**Required action**
The whole listing below needs to be retyped without a single change.

-------- Data to examine --------

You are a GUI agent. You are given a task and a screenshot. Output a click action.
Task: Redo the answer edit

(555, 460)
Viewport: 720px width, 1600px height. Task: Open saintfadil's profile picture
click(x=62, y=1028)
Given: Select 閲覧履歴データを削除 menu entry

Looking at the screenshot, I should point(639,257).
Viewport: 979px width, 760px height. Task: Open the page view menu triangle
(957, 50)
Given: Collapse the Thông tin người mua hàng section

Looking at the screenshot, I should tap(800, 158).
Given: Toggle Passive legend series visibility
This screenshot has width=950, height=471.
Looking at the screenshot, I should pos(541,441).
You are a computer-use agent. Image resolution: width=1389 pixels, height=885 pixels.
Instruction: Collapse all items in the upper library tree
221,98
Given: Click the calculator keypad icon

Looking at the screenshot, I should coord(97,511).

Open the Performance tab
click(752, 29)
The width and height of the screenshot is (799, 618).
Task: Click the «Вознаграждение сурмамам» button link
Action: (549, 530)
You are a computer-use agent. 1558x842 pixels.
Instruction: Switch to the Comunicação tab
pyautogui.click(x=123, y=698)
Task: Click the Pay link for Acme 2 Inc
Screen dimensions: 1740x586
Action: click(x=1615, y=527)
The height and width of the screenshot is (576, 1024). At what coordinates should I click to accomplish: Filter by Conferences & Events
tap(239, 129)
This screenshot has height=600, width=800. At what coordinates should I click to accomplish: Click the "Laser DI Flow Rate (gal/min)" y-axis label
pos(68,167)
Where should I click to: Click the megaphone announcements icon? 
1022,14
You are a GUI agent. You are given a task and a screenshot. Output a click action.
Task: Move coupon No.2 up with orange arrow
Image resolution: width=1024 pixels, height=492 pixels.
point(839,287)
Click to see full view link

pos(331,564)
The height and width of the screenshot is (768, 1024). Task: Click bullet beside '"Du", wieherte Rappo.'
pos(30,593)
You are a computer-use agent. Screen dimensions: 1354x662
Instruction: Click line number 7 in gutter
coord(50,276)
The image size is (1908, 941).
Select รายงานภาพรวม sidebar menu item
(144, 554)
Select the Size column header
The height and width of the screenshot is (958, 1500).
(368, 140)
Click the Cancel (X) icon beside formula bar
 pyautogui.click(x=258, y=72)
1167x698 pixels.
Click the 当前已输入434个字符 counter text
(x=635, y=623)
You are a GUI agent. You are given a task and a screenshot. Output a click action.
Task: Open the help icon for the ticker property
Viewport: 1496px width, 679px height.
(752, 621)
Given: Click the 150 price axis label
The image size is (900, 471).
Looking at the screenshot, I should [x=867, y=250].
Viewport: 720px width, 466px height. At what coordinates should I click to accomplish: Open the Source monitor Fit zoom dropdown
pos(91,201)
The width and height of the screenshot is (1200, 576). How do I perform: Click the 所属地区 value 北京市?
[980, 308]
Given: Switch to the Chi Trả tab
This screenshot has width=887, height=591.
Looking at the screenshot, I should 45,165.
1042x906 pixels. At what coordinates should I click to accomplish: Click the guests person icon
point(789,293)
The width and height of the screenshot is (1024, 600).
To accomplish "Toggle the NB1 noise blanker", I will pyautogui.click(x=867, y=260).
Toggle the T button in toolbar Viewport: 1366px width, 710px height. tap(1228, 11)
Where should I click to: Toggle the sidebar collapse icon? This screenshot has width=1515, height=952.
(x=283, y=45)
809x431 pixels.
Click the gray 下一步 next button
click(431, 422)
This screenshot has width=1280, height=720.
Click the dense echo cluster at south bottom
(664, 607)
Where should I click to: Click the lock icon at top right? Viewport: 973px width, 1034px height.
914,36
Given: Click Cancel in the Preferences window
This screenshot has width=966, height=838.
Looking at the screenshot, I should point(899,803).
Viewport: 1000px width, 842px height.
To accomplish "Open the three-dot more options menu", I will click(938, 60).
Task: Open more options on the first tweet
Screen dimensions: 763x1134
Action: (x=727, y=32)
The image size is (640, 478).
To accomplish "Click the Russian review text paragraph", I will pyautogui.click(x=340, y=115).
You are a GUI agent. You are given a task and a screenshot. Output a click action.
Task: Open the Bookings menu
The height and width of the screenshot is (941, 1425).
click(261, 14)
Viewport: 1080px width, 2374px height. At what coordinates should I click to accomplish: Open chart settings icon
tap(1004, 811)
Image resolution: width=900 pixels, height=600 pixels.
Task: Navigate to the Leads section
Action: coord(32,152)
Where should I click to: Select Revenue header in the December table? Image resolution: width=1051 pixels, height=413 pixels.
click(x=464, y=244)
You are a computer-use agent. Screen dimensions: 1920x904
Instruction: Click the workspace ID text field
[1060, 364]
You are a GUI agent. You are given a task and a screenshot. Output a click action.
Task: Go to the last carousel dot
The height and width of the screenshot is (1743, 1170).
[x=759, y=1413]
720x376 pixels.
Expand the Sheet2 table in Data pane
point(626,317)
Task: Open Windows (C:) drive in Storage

--------

**Solution to this problem**
You are a GUI agent. You are given a task and a screenshot. Output a click action.
Task: Redo the answer edit

(555, 460)
Viewport: 720px width, 1600px height. Task: Open saintfadil's profile picture
click(x=62, y=1028)
Given: Select 閲覧履歴データを削除 menu entry

Looking at the screenshot, I should point(639,257).
Viewport: 979px width, 760px height. Task: Open the page view menu triangle
(957, 50)
Given: Collapse the Thông tin người mua hàng section

Looking at the screenshot, I should tap(800, 158).
Given: Toggle Passive legend series visibility
This screenshot has width=950, height=471.
Looking at the screenshot, I should pos(541,441).
You are a computer-use agent. Image resolution: width=1389 pixels, height=885 pixels.
Instruction: Collapse all items in the upper library tree
221,98
Given: Click the calculator keypad icon

Looking at the screenshot, I should coord(97,511).

Open the Performance tab
click(752, 29)
The width and height of the screenshot is (799, 618).
Task: Click the «Вознаграждение сурмамам» button link
Action: (549, 530)
You are a computer-use agent. 1558x842 pixels.
Instruction: Switch to the Comunicação tab
pyautogui.click(x=123, y=698)
Task: Click the Pay link for Acme 2 Inc
Screen dimensions: 1740x586
Action: click(x=1615, y=527)
The height and width of the screenshot is (576, 1024). At what coordinates should I click to accomplish: Filter by Conferences & Events
tap(239, 129)
This screenshot has height=600, width=800. At what coordinates should I click to accomplish: Click the "Laser DI Flow Rate (gal/min)" y-axis label
pos(68,167)
Where should I click to: Click the megaphone announcements icon? 
1022,14
You are a GUI agent. You are given a task and a screenshot. Output a click action.
Task: Move coupon No.2 up with orange arrow
Image resolution: width=1024 pixels, height=492 pixels.
point(839,287)
Click to see full view link

pos(331,564)
The height and width of the screenshot is (768, 1024). Task: Click bullet beside '"Du", wieherte Rappo.'
pos(30,593)
You are a computer-use agent. Screen dimensions: 1354x662
Instruction: Click line number 7 in gutter
coord(50,276)
The image size is (1908, 941).
Select รายงานภาพรวม sidebar menu item
(144, 554)
Select the Size column header
The height and width of the screenshot is (958, 1500).
(368, 140)
Click the Cancel (X) icon beside formula bar
 pyautogui.click(x=258, y=72)
1167x698 pixels.
Click the 当前已输入434个字符 counter text
(x=635, y=623)
You are a GUI agent. You are given a task and a screenshot. Output a click action.
Task: Open the help icon for the ticker property
Viewport: 1496px width, 679px height.
(752, 621)
Given: Click the 150 price axis label
The image size is (900, 471).
Looking at the screenshot, I should [x=867, y=250].
Viewport: 720px width, 466px height. At what coordinates should I click to accomplish: Open the Source monitor Fit zoom dropdown
pos(91,201)
The width and height of the screenshot is (1200, 576). How do I perform: Click the 所属地区 value 北京市?
[980, 308]
Given: Switch to the Chi Trả tab
This screenshot has width=887, height=591.
Looking at the screenshot, I should 45,165.
1042x906 pixels. At what coordinates should I click to accomplish: Click the guests person icon
point(789,293)
The width and height of the screenshot is (1024, 600).
To accomplish "Toggle the NB1 noise blanker", I will pyautogui.click(x=867, y=260).
Toggle the T button in toolbar Viewport: 1366px width, 710px height. tap(1228, 11)
Where should I click to: Toggle the sidebar collapse icon? This screenshot has width=1515, height=952.
(x=283, y=45)
809x431 pixels.
Click the gray 下一步 next button
click(431, 422)
This screenshot has width=1280, height=720.
Click the dense echo cluster at south bottom
(664, 607)
Where should I click to: Click the lock icon at top right? Viewport: 973px width, 1034px height.
914,36
Given: Click Cancel in the Preferences window
This screenshot has width=966, height=838.
Looking at the screenshot, I should point(899,803).
Viewport: 1000px width, 842px height.
To accomplish "Open the three-dot more options menu", I will click(938, 60).
Task: Open more options on the first tweet
Screen dimensions: 763x1134
Action: (x=727, y=32)
The image size is (640, 478).
To accomplish "Click the Russian review text paragraph", I will pyautogui.click(x=340, y=115).
You are a GUI agent. You are given a task and a screenshot. Output a click action.
Task: Open the Bookings menu
The height and width of the screenshot is (941, 1425).
click(261, 14)
Viewport: 1080px width, 2374px height. At what coordinates should I click to accomplish: Open chart settings icon
tap(1004, 811)
Image resolution: width=900 pixels, height=600 pixels.
Task: Navigate to the Leads section
Action: coord(32,152)
Where should I click to: Select Revenue header in the December table? Image resolution: width=1051 pixels, height=413 pixels.
click(x=464, y=244)
You are a computer-use agent. Screen dimensions: 1920x904
Instruction: Click the workspace ID text field
[1060, 364]
You are a GUI agent. You are given a task and a screenshot. Output a click action.
Task: Go to the last carousel dot
The height and width of the screenshot is (1743, 1170).
[x=759, y=1413]
720x376 pixels.
Expand the Sheet2 table in Data pane
point(626,317)
Task: Open Windows (C:) drive in Storage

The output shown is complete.